Most people have heard and are familiar with bonds, equities and derivatives. However, what are some of the more unusual financial instruments? In this article, we take a look to find out.
Bespoke Tranche Opportunities
Post the 2008 financial crisis, Collateralised Debt Obligations (CDOs) have started to make somewhat of a comeback. Losing their tainted ‘CDO’ name, they are now called ‘Bespoke Tranche Opportunities’ (BTOs). BTOs are much more tailored than traditional CDOs and highly customised based on investor’s requirements. They are essentially a CDO that is backed by single-name Credit Default Swaps whose primary investors are hedge funds. BTOs are highly illiquid with a very small secondary market. This makes them very risky as a lack of a market makes daily pricing difficult.
At present, BTOs are not thought to be a threat – $50 billion (USD) were sold in 2017, substantially lower than the peaks achieved by CDOs seen in the previous decade.
With the first deal undertaken in July 1996, Weather Derivatives are part of the group of futures contracts that trade on goods that have no intrinsic value. The point is that although the weather in itself has no intrinsic value, it can adversely affect (via a storm, for example) goods and services that do have an intrinsic value. For example, a shipping company would typically have insurance if they have suffered a loss due to adverse weather conditions. The issue with indemnity insurance is that in order to receive compensation, a company has to demonstrate that it has suffered a loss. With a weather derivative, no proof of loss is required. If the weather is bad, you receive protection.

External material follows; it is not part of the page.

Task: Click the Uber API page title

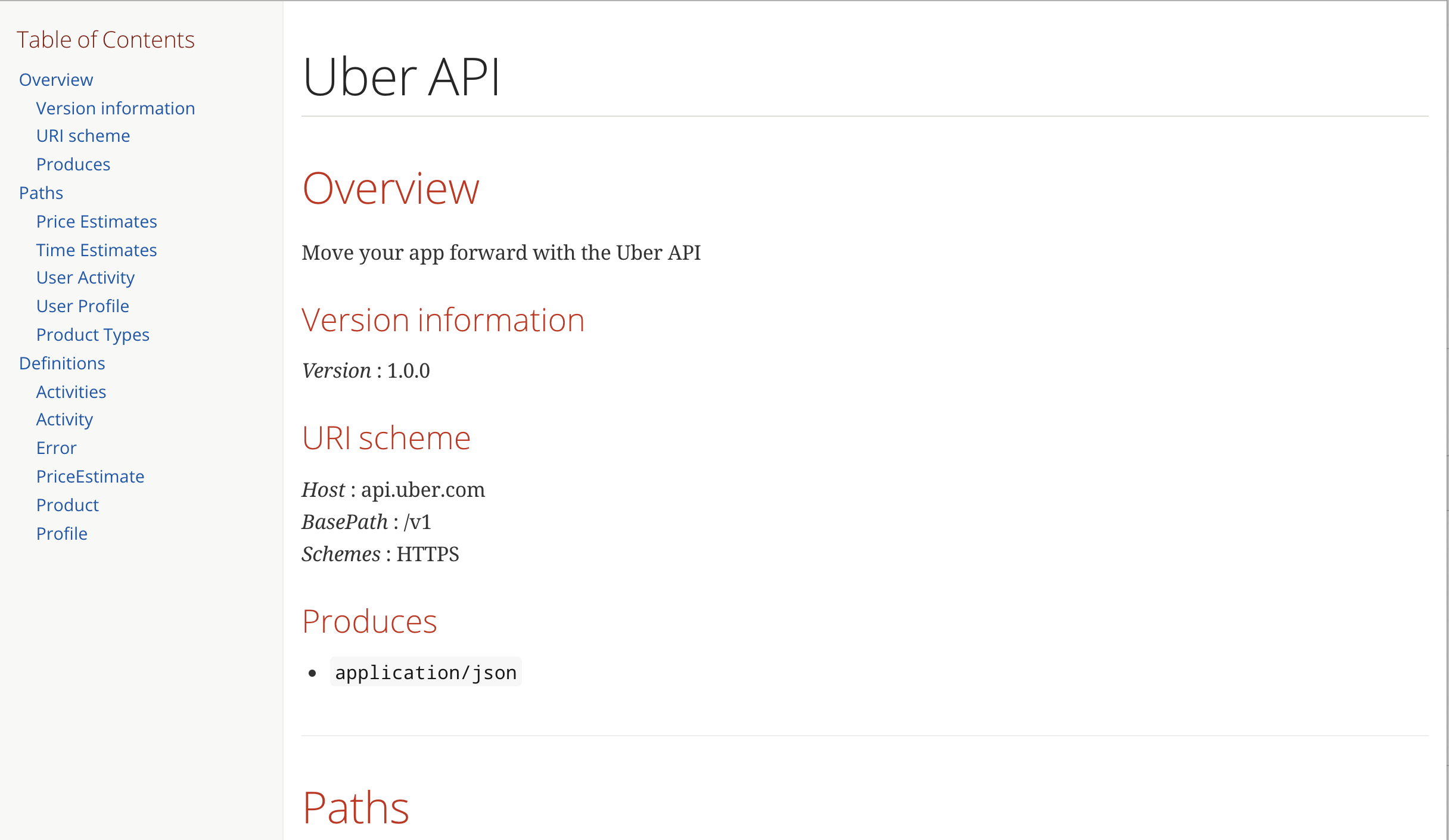Action: [x=401, y=76]
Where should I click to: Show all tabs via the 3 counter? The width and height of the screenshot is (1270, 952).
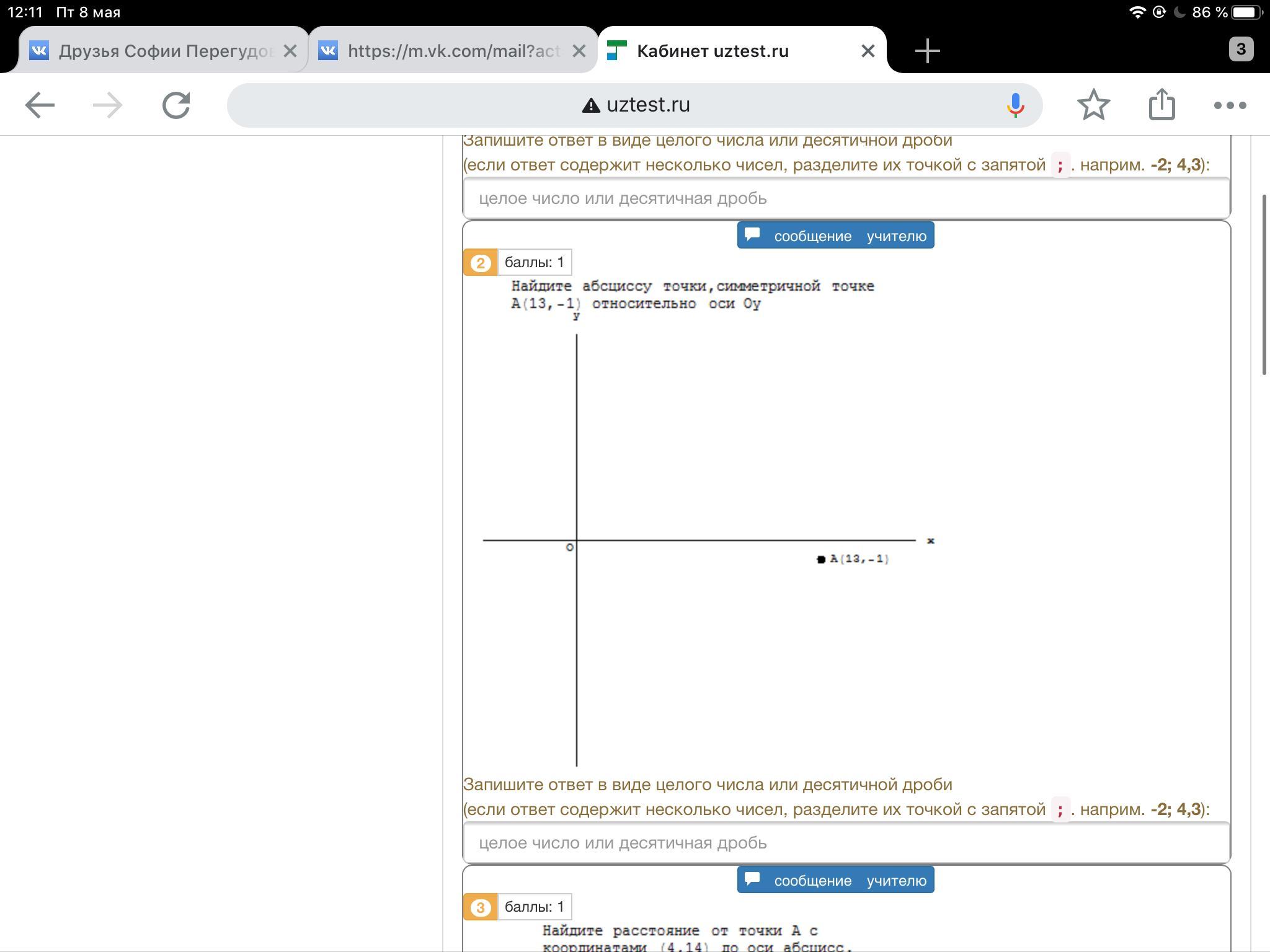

These bonds behave in a similar way to Weather Derivatives in that they offer financial protection in the event of an awful event. Issued by insurance companies, these bonds help insurers to ensure they can actually pay out their policies in the event of a disaster situation. They behave in a similar way to any other standard bond. Insurance companies will pay a coupon to the investor during good times. In the event of a catastrophe, the insurance company no longer has to pay the coupon, and the investor loses their entire principal. As can be seen from this example, Catastrophe Bonds are extremely risky.
Named after David Bowie as he was the first artist to have this type of security issued after him, these types of securities are essentially a bond that is backed by the royalties from an artist’s catalogue. These bonds are not unique to Bowie. In the summer of 2012, Goldman Sachs announced it was issuing a bond backed by the royalties of Bob Dylan’s catalogue.
P2P’s are a lending service, such as the Lending Club or Prosper, whereby an investor can invest small amounts of money in tiny tranches of other people’s loans. Yields on the loans can vary considerably, but can go as high as 27 percent. Borrowers would potentially use this ‘crowd-funding debt’ as it can be cheaper for them than, for example, their overdue credit card debt.
Movie Futures or Box Office Futures are a type of futures contract whereby investors trade shares in upcoming movies based on their predicted performance. The idea for Movie Futures first started in the United States in 1996 with the launch of the game Hollywood Stock Exchange (HSX). HSX was a multiplayer game that allowed players to buy and sell shares of upcoming films, actors and directors. In 2001, HSX was bought by Cantor Fitzgerald, who planned to create a real-world trading exchange based on the concept. The project was sadly put on hold due to the effect the events of 9/11 had on Cantor Fitzgerald.
The idea resurfaced in 2007 when Media Derivatives Inc. (MDEX) was formed with the aim of creating an electronic futures exchange with contracts that were based on the results at the box office. One advantage of MDEX was that if a large film studio felt a particular movie would be a flop at the box office, they could short the movie on the exchange in order to recoup some of the losses they made from the movie.
Before any contracts were actually issued, the Motion Picture Association succeeded in persuading the regulatory authorities to ban the practice. The concern was the ease at which the market could be manipulated by the film studios. By changing the date that the film premiered or restricting the number of theatres the film was shown in, the film companies could manipulate the box office success for their own gain.
In July 2010, the U.S. Senate passed financial regulation legislation, which amongst other items, banned the practice.